▸ **Dataset**:
• • • •

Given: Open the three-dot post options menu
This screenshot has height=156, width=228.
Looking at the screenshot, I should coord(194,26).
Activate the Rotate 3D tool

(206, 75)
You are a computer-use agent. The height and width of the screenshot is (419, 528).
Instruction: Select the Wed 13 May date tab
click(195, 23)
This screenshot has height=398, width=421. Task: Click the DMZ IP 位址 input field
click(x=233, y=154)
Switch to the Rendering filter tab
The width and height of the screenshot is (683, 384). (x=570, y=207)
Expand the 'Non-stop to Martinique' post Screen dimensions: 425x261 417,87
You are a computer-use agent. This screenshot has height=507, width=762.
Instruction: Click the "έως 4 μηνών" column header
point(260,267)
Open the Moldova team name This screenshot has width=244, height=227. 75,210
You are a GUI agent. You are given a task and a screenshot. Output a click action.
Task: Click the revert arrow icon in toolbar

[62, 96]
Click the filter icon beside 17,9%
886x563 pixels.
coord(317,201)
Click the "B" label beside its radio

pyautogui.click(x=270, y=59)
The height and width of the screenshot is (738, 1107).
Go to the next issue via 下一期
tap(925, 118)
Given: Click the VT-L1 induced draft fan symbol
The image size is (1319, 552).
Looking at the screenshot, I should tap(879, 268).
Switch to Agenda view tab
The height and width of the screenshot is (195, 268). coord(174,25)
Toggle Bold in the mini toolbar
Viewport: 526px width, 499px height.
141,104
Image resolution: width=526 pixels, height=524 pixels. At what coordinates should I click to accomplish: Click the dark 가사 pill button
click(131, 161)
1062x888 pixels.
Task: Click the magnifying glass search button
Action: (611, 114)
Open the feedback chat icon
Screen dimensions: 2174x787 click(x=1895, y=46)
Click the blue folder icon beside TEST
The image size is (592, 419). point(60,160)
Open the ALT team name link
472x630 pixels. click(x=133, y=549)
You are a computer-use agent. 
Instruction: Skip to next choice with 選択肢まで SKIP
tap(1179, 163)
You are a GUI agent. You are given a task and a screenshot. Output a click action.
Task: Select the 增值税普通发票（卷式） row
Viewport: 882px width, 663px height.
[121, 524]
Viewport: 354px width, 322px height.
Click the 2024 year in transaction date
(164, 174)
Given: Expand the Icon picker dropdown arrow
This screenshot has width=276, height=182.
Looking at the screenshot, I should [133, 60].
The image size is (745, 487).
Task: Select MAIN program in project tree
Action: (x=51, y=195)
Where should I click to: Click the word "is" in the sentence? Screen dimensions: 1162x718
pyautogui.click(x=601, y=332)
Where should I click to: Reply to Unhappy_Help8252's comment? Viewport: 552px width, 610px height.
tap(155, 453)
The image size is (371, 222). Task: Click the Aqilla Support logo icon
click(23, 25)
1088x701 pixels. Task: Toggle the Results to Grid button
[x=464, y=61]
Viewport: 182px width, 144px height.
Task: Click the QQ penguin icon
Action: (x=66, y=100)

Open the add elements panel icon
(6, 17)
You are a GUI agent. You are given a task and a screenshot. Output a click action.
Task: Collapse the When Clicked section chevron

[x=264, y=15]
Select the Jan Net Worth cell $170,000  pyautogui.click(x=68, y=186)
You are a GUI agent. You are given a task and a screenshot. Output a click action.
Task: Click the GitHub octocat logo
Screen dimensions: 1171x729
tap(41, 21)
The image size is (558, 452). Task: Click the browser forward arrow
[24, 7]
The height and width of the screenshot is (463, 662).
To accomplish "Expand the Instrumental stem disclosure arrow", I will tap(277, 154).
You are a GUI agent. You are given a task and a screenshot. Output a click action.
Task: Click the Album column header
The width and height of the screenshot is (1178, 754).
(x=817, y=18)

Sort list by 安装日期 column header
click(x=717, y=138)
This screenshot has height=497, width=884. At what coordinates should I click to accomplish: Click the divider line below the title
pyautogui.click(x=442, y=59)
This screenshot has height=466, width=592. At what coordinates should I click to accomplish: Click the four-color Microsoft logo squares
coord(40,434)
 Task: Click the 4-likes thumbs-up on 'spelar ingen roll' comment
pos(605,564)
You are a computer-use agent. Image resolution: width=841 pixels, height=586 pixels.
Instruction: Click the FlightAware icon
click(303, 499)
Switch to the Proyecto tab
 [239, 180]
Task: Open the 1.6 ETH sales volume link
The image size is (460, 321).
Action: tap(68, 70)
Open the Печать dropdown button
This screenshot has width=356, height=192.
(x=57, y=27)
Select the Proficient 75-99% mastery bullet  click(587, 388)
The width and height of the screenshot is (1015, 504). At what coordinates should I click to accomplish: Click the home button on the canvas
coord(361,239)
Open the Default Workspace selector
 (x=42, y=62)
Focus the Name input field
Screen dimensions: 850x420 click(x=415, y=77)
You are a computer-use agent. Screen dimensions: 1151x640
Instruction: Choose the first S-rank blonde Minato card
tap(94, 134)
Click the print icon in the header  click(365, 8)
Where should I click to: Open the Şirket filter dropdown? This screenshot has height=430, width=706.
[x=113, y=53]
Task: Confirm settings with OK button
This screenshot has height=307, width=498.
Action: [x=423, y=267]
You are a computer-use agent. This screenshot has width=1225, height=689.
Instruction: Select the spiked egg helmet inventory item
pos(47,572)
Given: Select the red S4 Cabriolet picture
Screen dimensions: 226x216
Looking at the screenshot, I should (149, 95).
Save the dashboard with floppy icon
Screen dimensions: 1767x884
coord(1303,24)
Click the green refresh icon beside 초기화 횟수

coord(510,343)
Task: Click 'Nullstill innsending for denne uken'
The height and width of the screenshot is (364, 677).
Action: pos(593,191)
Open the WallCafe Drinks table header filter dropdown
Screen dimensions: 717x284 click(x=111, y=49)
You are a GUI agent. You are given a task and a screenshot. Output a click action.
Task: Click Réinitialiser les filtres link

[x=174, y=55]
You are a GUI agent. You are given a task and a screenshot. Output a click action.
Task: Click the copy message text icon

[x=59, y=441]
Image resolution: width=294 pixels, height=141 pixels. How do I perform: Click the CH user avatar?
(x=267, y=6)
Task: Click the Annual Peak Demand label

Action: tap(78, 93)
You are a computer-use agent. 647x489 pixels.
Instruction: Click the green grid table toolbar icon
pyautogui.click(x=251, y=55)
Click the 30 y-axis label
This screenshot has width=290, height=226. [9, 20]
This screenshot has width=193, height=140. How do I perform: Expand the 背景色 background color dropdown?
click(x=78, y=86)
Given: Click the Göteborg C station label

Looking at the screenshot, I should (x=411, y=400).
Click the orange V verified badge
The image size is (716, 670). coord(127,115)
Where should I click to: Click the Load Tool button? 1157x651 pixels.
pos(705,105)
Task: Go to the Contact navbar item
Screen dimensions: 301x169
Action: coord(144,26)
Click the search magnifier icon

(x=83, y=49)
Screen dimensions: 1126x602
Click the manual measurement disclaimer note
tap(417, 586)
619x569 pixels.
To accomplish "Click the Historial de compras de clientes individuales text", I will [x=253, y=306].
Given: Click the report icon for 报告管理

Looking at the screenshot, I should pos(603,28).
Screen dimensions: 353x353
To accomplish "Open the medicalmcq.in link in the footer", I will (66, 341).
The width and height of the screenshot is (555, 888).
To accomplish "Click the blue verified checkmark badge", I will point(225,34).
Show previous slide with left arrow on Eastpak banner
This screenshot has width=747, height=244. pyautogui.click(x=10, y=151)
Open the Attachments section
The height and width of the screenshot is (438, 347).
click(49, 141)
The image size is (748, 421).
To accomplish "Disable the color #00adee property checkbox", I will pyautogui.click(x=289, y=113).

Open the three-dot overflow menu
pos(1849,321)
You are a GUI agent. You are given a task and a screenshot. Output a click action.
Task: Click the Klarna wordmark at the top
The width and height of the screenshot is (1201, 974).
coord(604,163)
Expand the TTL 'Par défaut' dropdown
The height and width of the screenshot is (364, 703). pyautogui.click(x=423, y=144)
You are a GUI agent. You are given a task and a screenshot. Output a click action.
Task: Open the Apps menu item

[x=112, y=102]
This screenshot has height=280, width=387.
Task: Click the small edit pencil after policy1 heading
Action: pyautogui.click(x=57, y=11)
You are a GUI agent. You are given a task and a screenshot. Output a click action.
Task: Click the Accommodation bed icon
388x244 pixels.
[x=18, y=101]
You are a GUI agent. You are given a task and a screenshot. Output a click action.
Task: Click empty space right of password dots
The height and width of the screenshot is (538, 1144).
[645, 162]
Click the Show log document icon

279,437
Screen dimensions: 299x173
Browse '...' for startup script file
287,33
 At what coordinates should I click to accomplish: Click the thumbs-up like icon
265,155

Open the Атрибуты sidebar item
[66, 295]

• • • •

▸ **Activity**:
Once the line containing "You are a computer-use agent. The" has been retyped, stop. Begin at the first line of the material and reproduce every line up to it exactly.

▸ **Response area**:
Given: Open the three-dot post options menu
This screenshot has height=156, width=228.
Looking at the screenshot, I should coord(194,26).
Activate the Rotate 3D tool

(206, 75)
You are a computer-use agent. The height and width of the screenshot is (419, 528).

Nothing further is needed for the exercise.